# Stairgates and cats



## Tarango (Nov 3, 2006)

hello ladies 

this is really for those who have cats and then have children placed with them who are young enough to need stair gates..... how did your cat get over the stairgate? did they climb up and over? was it a problem at all? (we have 2 cats, one could get over the top of a stairgate but the other one is slightly big boned and would struggle to do a climb .... )

many thaks
T
xxx


----------



## em3978 (May 24, 2007)

I'm not an adoption mummy but I do have stairgates and cats

One of ours just jumps the gates, easy as anything.

The other one jumped them on the first day they were installed and now refuses...
so he gets let through when we are feeling nice/sorry for him (after trying and trying to encourage him over again!  )


----------



## professor waffle (Apr 23, 2005)

Our cat goes through the bannisters downstairs but if we accidently shut him in upstairs he meows until we open the gate, he's too fat to go through the bars or to jump over!


----------



## Tarango (Nov 3, 2006)

Hi, 
I thought I'd be the only one who would be soft enough to go and open the gate (when we need one!) for the cats!!
One will probably get over it if needed, the other one will wait until it is opened!   

many thanks for your replies 
T
xxx


----------



## wynnster (Jun 6, 2003)

_Source material_
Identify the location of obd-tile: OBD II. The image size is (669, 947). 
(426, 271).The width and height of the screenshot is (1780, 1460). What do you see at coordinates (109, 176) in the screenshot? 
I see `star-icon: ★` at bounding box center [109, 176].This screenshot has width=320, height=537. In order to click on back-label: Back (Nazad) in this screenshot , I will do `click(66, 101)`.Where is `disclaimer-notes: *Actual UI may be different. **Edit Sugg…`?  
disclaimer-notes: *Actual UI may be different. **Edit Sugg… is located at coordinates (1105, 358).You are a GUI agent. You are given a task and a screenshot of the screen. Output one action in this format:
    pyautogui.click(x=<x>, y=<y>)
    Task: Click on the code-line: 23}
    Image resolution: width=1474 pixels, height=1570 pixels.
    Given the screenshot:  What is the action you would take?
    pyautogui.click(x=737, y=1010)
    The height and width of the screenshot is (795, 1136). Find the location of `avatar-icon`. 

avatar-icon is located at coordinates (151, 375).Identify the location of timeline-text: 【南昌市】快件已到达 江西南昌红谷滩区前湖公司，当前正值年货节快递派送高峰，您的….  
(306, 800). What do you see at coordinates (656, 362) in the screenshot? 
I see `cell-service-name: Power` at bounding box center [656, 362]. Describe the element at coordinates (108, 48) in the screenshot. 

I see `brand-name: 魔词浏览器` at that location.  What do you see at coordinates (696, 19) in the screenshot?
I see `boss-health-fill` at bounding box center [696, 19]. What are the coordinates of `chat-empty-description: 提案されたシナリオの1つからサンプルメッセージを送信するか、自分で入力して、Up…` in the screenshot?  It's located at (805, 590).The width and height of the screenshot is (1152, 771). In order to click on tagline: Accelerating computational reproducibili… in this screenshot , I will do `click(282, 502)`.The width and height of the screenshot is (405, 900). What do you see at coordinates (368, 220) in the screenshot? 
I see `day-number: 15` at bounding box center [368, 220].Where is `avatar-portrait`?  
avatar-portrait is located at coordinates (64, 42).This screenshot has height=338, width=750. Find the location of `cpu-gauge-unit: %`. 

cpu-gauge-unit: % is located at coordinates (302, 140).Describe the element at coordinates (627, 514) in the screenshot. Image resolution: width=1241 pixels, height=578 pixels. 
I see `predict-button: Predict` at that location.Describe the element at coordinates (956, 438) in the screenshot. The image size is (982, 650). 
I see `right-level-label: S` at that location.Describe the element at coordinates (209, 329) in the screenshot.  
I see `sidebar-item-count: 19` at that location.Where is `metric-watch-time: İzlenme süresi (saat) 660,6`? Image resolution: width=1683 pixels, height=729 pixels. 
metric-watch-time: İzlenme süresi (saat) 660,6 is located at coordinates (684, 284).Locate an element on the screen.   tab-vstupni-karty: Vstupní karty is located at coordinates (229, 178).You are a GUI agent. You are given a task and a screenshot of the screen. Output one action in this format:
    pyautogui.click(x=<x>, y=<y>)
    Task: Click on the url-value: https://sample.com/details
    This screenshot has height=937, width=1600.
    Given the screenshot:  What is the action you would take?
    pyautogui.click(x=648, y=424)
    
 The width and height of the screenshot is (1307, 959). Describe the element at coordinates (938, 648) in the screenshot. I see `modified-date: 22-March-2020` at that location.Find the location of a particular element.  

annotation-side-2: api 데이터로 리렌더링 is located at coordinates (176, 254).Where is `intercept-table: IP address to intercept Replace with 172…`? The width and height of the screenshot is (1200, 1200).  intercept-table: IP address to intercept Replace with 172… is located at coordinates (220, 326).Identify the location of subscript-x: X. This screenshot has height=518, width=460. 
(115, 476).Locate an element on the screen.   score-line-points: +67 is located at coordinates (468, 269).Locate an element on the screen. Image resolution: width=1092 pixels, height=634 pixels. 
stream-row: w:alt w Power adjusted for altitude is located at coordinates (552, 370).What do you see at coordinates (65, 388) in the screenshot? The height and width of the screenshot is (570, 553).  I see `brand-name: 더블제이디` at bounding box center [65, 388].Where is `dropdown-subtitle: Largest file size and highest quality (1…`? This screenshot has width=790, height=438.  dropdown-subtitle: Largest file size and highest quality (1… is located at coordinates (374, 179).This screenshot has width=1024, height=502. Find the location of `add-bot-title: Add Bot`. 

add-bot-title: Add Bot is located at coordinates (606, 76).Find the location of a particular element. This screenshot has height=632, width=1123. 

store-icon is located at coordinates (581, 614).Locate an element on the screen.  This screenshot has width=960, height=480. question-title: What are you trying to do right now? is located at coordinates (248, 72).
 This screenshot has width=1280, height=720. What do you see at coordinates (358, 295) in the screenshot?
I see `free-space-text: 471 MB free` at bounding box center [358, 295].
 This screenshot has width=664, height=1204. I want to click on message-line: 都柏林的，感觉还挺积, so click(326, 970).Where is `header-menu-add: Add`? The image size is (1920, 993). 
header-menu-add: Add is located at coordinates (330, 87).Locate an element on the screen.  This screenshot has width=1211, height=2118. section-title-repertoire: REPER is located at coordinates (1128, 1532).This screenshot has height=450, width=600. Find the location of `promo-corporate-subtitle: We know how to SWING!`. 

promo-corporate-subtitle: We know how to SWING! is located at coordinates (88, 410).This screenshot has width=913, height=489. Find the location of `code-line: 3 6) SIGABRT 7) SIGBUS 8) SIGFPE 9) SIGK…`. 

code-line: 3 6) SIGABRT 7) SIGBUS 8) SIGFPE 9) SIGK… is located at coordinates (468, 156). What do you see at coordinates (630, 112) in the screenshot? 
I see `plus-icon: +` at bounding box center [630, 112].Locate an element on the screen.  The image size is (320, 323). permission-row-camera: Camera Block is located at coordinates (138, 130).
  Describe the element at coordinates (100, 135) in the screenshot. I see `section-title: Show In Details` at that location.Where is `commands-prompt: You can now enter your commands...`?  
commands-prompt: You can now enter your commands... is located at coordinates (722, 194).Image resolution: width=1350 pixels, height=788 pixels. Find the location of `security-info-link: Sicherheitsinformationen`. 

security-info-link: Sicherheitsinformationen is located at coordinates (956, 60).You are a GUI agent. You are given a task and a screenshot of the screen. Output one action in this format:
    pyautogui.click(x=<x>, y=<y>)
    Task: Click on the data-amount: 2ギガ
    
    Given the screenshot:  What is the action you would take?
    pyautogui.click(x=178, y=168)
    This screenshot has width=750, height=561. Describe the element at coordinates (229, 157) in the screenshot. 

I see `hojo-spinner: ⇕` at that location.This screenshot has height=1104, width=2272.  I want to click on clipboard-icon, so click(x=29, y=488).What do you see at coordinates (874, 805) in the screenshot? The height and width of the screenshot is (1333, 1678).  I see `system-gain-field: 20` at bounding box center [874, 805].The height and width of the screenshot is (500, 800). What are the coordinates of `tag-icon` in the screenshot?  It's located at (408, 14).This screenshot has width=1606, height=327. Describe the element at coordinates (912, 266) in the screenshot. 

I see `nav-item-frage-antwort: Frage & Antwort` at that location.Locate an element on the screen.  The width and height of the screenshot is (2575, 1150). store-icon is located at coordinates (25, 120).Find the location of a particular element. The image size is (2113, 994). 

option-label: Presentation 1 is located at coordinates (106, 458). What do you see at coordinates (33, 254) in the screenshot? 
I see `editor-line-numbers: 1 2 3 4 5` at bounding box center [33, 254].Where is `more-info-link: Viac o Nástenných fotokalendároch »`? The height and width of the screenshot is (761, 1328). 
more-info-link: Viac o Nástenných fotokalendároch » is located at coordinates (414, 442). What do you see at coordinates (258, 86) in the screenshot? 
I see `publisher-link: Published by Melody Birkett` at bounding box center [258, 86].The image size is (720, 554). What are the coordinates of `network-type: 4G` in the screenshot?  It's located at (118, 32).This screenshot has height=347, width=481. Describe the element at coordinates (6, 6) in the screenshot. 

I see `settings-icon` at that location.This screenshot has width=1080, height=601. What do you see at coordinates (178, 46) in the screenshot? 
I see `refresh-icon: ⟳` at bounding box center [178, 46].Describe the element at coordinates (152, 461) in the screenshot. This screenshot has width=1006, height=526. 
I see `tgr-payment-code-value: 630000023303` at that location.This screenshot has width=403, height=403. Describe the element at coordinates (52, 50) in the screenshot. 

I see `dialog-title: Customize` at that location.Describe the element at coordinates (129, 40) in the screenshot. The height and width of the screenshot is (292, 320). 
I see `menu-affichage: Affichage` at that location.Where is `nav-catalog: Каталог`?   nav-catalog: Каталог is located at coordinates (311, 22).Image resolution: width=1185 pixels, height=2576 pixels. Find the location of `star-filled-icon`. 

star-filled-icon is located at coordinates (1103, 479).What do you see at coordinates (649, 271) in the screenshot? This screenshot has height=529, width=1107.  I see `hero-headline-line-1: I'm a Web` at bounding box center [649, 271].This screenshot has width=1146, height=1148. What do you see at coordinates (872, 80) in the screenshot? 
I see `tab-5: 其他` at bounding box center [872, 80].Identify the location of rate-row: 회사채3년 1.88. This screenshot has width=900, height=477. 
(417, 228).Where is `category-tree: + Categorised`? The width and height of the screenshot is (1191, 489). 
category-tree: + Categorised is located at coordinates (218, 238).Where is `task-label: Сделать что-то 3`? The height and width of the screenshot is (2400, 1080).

_Work to complete_
a - Reproduce the forum thread on stairgates and cats word for word, from "this is really" up to and including "(May 24, 2007)".
b - List every distinct username that appears as a post header in the forum thread on stairgates and cats.
c - Please extend the forum thread on stairgates and cats, picking up from its final line.
The lines have nothing to do with the forum thread on stairgates and cats.

_Responses for each task_
a -
this is really for those who have cats and then have children placed with them who are young enough to need stair gates..... how did your cat get over the stairgate? did they climb up and over? was it a problem at all? (we have 2 cats, one could get over the top of a stairgate but the other one is slightly big boned and would struggle to do a climb .... )

many thaks
T
xxx


----------



## em3978 (May 24, 2007)

b -
Tarango
em3978
professor waffle
wynnster

c -
Same here, 2 cats - 1 will jump but the other refuses/ is too stupid to realise she can jump over  

However, our cats don't go upstairs anymore since munchkins arrival


----------



## ♥ M J ♥ (Apr 17, 2004)

Hi

We have a dog and even he "jumps" the gates!

xx


----------



## Mummyof2 (Jul 31, 2003)

Hi, we have 3 cats and a dog.  The dog doesn't jump the gate nor do the cats.  We have offset our gate slightly so that there is a larger gap on one side and the cats can squeeze through there.  We have the type that you screw in so we lengthened it more on one side - easy peasy.  Hope I have made sense


----------



## Siobhan1 (Jun 24, 2004)

We have the gates raised higher so there is a gap underneath that the cats can get through, maybe not ideal for the top of the stairs due to a tripping hazard with a bottom bar, but not all gates have a bar at the bottom so it could still work.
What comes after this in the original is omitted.